[Source records]
********

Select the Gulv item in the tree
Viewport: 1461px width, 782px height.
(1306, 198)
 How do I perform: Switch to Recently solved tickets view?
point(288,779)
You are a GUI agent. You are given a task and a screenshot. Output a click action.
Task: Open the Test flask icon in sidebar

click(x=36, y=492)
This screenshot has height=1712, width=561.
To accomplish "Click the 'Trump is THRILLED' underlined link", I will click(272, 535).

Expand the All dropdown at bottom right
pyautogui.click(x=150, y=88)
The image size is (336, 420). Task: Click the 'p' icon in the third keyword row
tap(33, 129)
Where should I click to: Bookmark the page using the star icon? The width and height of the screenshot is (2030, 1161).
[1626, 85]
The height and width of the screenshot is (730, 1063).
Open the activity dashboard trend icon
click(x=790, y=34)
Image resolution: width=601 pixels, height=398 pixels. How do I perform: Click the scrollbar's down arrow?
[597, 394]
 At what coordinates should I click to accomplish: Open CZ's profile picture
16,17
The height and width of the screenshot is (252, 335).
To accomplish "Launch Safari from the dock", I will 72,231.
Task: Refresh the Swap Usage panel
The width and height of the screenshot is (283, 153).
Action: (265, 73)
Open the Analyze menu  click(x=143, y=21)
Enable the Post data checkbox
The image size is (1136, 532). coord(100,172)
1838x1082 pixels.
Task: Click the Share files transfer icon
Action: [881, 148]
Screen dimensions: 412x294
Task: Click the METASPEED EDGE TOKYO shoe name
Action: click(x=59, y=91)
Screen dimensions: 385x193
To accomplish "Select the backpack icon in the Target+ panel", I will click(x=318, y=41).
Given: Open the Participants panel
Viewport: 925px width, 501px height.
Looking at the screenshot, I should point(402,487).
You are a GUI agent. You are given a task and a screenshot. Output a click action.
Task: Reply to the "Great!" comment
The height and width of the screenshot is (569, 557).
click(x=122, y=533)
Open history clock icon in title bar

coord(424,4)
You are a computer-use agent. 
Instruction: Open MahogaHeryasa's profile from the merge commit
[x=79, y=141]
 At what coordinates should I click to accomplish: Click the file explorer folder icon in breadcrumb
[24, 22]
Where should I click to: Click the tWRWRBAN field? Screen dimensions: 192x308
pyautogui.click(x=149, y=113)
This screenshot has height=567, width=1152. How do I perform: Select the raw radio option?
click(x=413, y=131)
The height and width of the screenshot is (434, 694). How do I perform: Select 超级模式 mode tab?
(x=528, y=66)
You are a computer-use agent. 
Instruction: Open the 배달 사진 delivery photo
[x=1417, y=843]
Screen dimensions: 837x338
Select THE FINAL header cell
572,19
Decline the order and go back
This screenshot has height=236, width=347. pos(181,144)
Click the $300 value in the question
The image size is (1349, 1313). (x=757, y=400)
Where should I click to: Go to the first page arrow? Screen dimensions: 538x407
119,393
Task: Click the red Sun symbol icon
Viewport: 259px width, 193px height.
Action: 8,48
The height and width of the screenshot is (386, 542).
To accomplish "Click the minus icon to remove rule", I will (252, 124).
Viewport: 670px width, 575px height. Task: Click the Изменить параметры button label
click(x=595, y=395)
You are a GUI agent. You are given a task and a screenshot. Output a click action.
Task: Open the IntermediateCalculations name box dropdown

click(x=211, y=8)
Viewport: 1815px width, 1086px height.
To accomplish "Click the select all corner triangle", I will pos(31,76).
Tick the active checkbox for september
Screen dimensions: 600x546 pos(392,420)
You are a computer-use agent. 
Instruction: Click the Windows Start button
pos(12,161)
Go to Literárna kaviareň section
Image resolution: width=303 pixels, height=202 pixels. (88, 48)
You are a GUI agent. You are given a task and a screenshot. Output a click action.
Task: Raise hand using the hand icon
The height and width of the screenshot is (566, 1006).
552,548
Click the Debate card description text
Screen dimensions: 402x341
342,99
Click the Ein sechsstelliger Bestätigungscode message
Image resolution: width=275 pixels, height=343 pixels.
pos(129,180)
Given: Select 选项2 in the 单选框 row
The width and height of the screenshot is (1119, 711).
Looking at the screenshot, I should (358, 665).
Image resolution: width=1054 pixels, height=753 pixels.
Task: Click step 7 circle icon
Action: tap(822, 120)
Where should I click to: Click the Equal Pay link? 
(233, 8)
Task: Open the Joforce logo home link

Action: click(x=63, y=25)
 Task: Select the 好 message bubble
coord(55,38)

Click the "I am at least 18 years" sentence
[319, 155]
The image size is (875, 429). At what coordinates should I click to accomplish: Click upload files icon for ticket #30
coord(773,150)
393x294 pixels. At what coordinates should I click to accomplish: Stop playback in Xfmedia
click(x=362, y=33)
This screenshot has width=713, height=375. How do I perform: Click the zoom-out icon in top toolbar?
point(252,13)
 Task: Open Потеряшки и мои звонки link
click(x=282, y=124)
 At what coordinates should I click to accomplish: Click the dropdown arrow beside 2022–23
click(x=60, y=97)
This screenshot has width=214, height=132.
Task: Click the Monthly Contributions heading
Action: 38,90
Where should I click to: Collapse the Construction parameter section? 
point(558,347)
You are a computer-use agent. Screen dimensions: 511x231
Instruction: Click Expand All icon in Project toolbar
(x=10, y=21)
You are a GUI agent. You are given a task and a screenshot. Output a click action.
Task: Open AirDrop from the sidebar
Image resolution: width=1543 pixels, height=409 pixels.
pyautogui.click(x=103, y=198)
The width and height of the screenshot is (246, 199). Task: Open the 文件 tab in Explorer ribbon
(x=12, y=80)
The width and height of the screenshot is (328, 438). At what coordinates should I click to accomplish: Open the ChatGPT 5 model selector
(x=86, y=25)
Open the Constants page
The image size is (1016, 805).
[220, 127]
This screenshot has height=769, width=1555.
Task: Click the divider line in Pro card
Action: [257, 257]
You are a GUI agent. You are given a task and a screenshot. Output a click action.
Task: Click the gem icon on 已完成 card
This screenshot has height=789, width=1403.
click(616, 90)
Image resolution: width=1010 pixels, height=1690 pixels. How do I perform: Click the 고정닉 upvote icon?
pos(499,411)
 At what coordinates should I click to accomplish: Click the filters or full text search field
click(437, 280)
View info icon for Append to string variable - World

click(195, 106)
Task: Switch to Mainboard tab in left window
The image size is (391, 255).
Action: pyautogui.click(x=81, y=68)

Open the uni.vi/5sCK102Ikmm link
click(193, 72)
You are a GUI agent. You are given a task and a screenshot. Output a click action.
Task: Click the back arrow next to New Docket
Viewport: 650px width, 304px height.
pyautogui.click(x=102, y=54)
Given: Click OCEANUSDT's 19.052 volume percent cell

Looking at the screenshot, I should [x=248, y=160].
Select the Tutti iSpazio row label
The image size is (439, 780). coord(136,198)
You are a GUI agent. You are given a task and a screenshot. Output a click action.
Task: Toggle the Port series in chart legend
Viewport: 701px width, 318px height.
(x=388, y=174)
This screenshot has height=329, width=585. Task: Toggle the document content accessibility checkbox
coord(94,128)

********

[Request]
Please put every line of the records above into a JSON list of strings, one string per line, leaving out blank lines.

[Answer]
[
  "Select the Gulv item in the tree",
  "Viewport: 1461px width, 782px height.",
  "(1306, 198)",
  " How do I perform: Switch to Recently solved tickets view?",
  "point(288,779)",
  "You are a GUI agent. You are given a task and a screenshot. Output a click action.",
  "Task: Open the Test flask icon in sidebar",
  "click(x=36, y=492)",
  "This screenshot has height=1712, width=561.",
  "To accomplish \"Click the 'Trump is THRILLED' underlined link\", I will click(272, 535).",
  "Expand the All dropdown at bottom right",
  "pyautogui.click(x=150, y=88)",
  "The image size is (336, 420). Task: Click the 'p' icon in the third keyword row",
  "tap(33, 129)",
  "Where should I click to: Bookmark the page using the star icon? The width and height of the screenshot is (2030, 1161).",
  "[1626, 85]",
  "The height and width of the screenshot is (730, 1063).",
  "Open the activity dashboard trend icon",
  "click(x=790, y=34)",
  "Image resolution: width=601 pixels, height=398 pixels. How do I perform: Click the scrollbar's down arrow?",
  "[597, 394]",
  " At what coordinates should I click to accomplish: Open CZ's profile picture",
  "16,17",
  "The height and width of the screenshot is (252, 335).",
  "To accomplish \"Launch Safari from the dock\", I will 72,231.",
  "Task: Refresh the Swap Usage panel",
  "The width and height of the screenshot is (283, 153).",
  "Action: (265, 73)",
  "Open the Analyze menu  click(x=143, y=21)",
  "Enable the Post data checkbox",
  "The image size is (1136, 532). coord(100,172)",
  "1838x1082 pixels.",
  "Task: Click the Share files transfer icon",
  "Action: [881, 148]",
  "Screen dimensions: 412x294",
  "Task: Click the METASPEED EDGE TOKYO shoe name",
  "Action: click(x=59, y=91)",
  "Screen dimensions: 385x193",
  "To accomplish \"Select the backpack icon in the Target+ panel\", I will click(x=318, y=41).",
  "Given: Open the Participants panel",
  "Viewport: 925px width, 501px height.",
  "Looking at the screenshot, I should point(402,487).",
  "You are a GUI agent. You are given a task and a screenshot. Output a click action.",
  "Task: Reply to the \"Great!\" comment",
  "The height and width of the screenshot is (569, 557).",
  "click(x=122, y=533)",
  "Open history clock icon in title bar",
  "coord(424,4)",
  "You are a computer-use agent. ",
  "Instruction: Open MahogaHeryasa's profile from the merge commit",
  "[x=79, y=141]",
  " At what coordinates should I click to accomplish: Click the file explorer folder icon in breadcrumb",
  "[24, 22]",
  "Where should I click to: Click the tWRWRBAN field? Screen dimensions: 192x308",
  "pyautogui.click(x=149, y=113)",
  "This screenshot has height=567, width=1152. How do I perform: Select the raw radio option?",
  "click(x=413, y=131)",
  "The height and width of the screenshot is (434, 694). How do I perform: Select 超级模式 mode tab?",
  "(x=528, y=66)",
  "You are a computer-use agent. ",
  "Instruction: Open the 배달 사진 delivery photo",
  "[x=1417, y=843]",
  "Screen dimensions: 837x338",
  "Select THE FINAL header cell",
  "572,19",
  "Decline the order and go back",
  "This screenshot has height=236, width=347. pos(181,144)",
  "Click the $300 value in the question",
  "The image size is (1349, 1313). (x=757, y=400)",
  "Where should I click to: Go to the first page arrow? Screen dimensions: 538x407",
  "119,393",
  "Task: Click the red Sun symbol icon",
  "Viewport: 259px width, 193px height.",
  "Action: 8,48",
  "The height and width of the screenshot is (386, 542).",
  "To accomplish \"Click the minus icon to remove rule\", I will (252, 124).",
  "Viewport: 670px width, 575px height. Task: Click the Изменить параметры button label",
  "click(x=595, y=395)",
  "You are a GUI agent. You are given a task and a screenshot. Output a click action.",
  "Task: Open the IntermediateCalculations name box dropdown",
  "click(x=211, y=8)",
  "Viewport: 1815px width, 1086px height.",
  "To accomplish \"Click the select all corner triangle\", I will pos(31,76).",
  "Tick the active checkbox for september",
  "Screen dimensions: 600x546 pos(392,420)",
  "You are a computer-use agent. ",
  "Instruction: Click the Windows Start button",
  "pos(12,161)",
  "Go to Literárna kaviareň section",
  "Image resolution: width=303 pixels, height=202 pixels. (88, 48)",
  "You are a GUI agent. You are given a task and a screenshot. Output a click action.",
  "Task: Raise hand using the hand icon",
  "The height and width of the screenshot is (566, 1006).",
  "552,548",
  "Click the Debate card description text",
  "Screen dimensions: 402x341",
  "342,99",
  "Click the Ein sechsstelliger Bestätigungscode message",
  "Image resolution: width=275 pixels, height=343 pixels.",
  "pos(129,180)",
  "Given: Select 选项2 in the 单选框 row",
  "The width and height of the screenshot is (1119, 711).",
  "Looking at the screenshot, I should (358, 665).",
  "Image resolution: width=1054 pixels, height=753 pixels.",
  "Task: Click step 7 circle icon",
  "Action: tap(822, 120)",
  "Where should I click to: Click the Equal Pay link? ",
  "(233, 8)",
  "Task: Open the Joforce logo home link",
  "Action: click(x=63, y=25)",
  " Task: Select the 好 message bubble",
  "coord(55,38)",
  "Click the \"I am at least 18 years\" sentence",
  "[319, 155]",
  "The image size is (875, 429). At what coordinates should I click to accomplish: Click upload files icon for ticket #30",
  "coord(773,150)",
  "393x294 pixels. At what coordinates should I click to accomplish: Stop playback in Xfmedia",
  "click(x=362, y=33)",
  "This screenshot has width=713, height=375. How do I perform: Click the zoom-out icon in top toolbar?",
  "point(252,13)",
  " Task: Open Потеряшки и мои звонки link",
  "click(x=282, y=124)",
  " At what coordinates should I click to accomplish: Click the dropdown arrow beside 2022–23",
  "click(x=60, y=97)",
  "This screenshot has width=214, height=132.",
  "Task: Click the Monthly Contributions heading",
  "Action: 38,90",
  "Where should I click to: Collapse the Construction parameter section? ",
  "point(558,347)",
  "You are a computer-use agent. Screen dimensions: 511x231",
  "Instruction: Click Expand All icon in Project toolbar",
  "(x=10, y=21)",
  "You are a GUI agent. You are given a task and a screenshot. Output a click action.",
  "Task: Open AirDrop from the sidebar",
  "Image resolution: width=1543 pixels, height=409 pixels.",
  "pyautogui.click(x=103, y=198)",
  "The width and height of the screenshot is (246, 199). Task: Open the 文件 tab in Explorer ribbon",
  "(x=12, y=80)",
  "The width and height of the screenshot is (328, 438). At what coordinates should I click to accomplish: Open the ChatGPT 5 model selector",
  "(x=86, y=25)",
  "Open the Constants page",
  "The image size is (1016, 805).",
  "[220, 127]",
  "This screenshot has height=769, width=1555.",
  "Task: Click the divider line in Pro card",
  "Action: [257, 257]",
  "You are a GUI agent. You are given a task and a screenshot. Output a click action.",
  "Task: Click the gem icon on 已完成 card",
  "This screenshot has height=789, width=1403.",
  "click(616, 90)",
  "Image resolution: width=1010 pixels, height=1690 pixels. How do I perform: Click the 고정닉 upvote icon?",
  "pos(499,411)",
  " At what coordinates should I click to accomplish: Click the filters or full text search field",
  "click(437, 280)",
  "View info icon for Append to string variable - World",
  "click(195, 106)",
  "Task: Switch to Mainboard tab in left window",
  "The image size is (391, 255).",
  "Action: pyautogui.click(x=81, y=68)",
  "Open the uni.vi/5sCK102Ikmm link",
  "click(193, 72)",
  "You are a GUI agent. You are given a task and a screenshot. Output a click action.",
  "Task: Click the back arrow next to New Docket",
  "Viewport: 650px width, 304px height.",
  "pyautogui.click(x=102, y=54)",
  "Given: Click OCEANUSDT's 19.052 volume percent cell",
  "Looking at the screenshot, I should [x=248, y=160].",
  "Select the Tutti iSpazio row label",
  "The image size is (439, 780). coord(136,198)",
  "You are a GUI agent. You are given a task and a screenshot. Output a click action.",
  "Task: Toggle the Port series in chart legend",
  "Viewport: 701px width, 318px height.",
  "(x=388, y=174)",
  "This screenshot has height=329, width=585. Task: Toggle the document content accessibility checkbox",
  "coord(94,128)"
]